A three-judge panel of the court found that the cousin’s drug problems were a “secret” to the juror — even though he lived with her, she drove him to drug and alcohol treatment and knew he was on probation.
Attorneys for Calvin Junior Wilcox had charged that Lydia Elliott intentionally omitted the information about her cousin from a juror questionnaire and that should have nullified her as a juror in the case.
“By not answering that question properly, she was unqualified as a juror,” said defense attorney John L. Kopolow.
Wilcox was tried in Dorchester County Circuit Court in April 1997 on charges of cocaine possession, assault, wreckless driving and destruction of property, among others. Before the trial, potential jurors were asked if they had a “close friend or family member who has been charged with possession of drugs or who has had a problem with drugs.”
Four potential jurors answered yes, but Elliott did not. She was seated on the jury that eventually convicted Wilcox on at least six counts, including possession of cocaine with intent to distribute and possession of cocaine.
After the trial, Wilcox said he saw Elliott visiting Roy Everidge, her husband’s first cousin, who was being held at the Dorchester County Detention Center for violating his probation from an earlier conviction for possession of cocaine.
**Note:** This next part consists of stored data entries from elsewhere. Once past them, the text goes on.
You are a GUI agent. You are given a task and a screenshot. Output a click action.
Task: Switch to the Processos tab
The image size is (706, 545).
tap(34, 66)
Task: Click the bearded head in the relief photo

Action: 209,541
Wilcox asked for a new trial, saying that Elliott and Everidge were related, that Everidge was a drug user, and that Elliott knew about Everidge’s drug use before she became a juror in Wilcox’s case.
At a hearing on the motion for a new trial, Everidge testified that Elliott knew he was on probation for cocaine possession and burglary when he moved in with her and her husband in December 1996.
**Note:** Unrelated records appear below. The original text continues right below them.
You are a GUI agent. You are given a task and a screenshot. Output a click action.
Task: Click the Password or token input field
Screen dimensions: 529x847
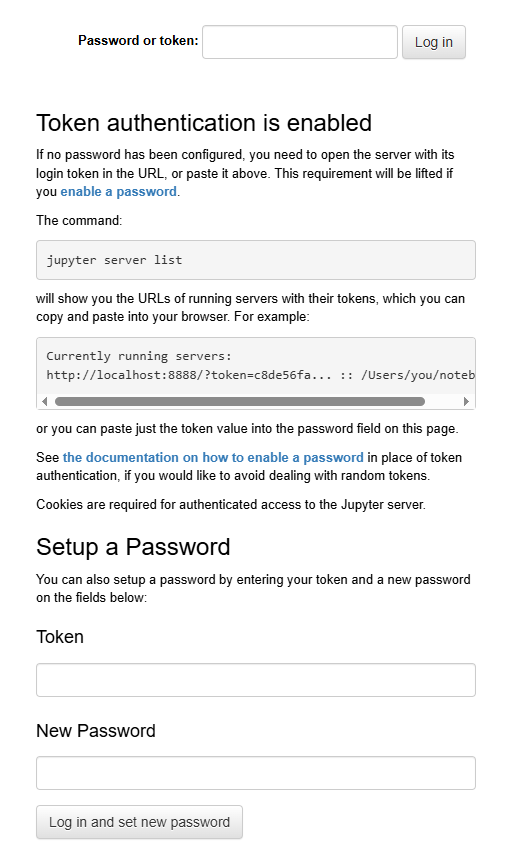(300, 42)
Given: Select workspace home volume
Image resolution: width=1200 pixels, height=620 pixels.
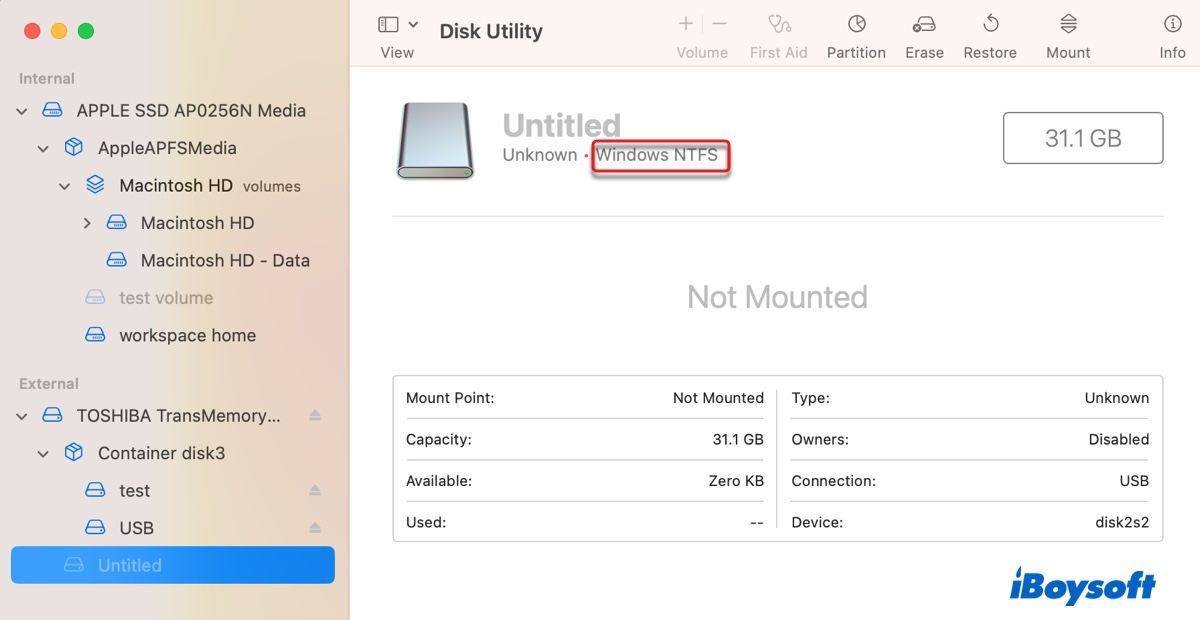Looking at the screenshot, I should pos(187,335).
“She knew it,” Everidge said, when asked if he had told her directly that he was on probation for cocaine possession. “She picked me up from the Dorchester County Jail the day I was released.”
He said Elliott also drove him to and from the drug and alcohol programs and urinalysis sessions that were part of his probation.
But on cross-examination, Everidge said he lied to the Elliotts about his drug use at the time and drug-positive urinalysis and that his drug problems were a “secret” to Elliott.
Elliott she only knew that Everidge was on probation and she thought she was taking him to alcohol counseling.
“To my knowledge, [Everidge’s probation] had something to do with breaking and entering,” Elliott testified. “I never knew. It was none of my business.”
Had she known about Everidge’s drug problem, she would have said so on the juror questionnaire, Elliott said.
Judge Donald F. Johnson denied Wilcox’s motion for a new trial, saying he believed Elliott did not know about Everidge’s drug problems when she was selected as a juror. She did not show bias in the case, he said.
The appellate court affirmed Johnson’s decision, saying Elliott did not intentionally withhold facts in the juror questioning.
“There was nothing in the fact of Mr. Everidge’s probation, or Ms. Elliott’s having driven him to classes and meetings that would necessarily inform Ms. Elliott that Mr. Everidge was a drug user,” Judge Theodore Bloom wrote in his opinion.
Gary Bair, chief of the criminal appeals division at the Attorney General’s Office, said his office was happy with the appellate court’s decision.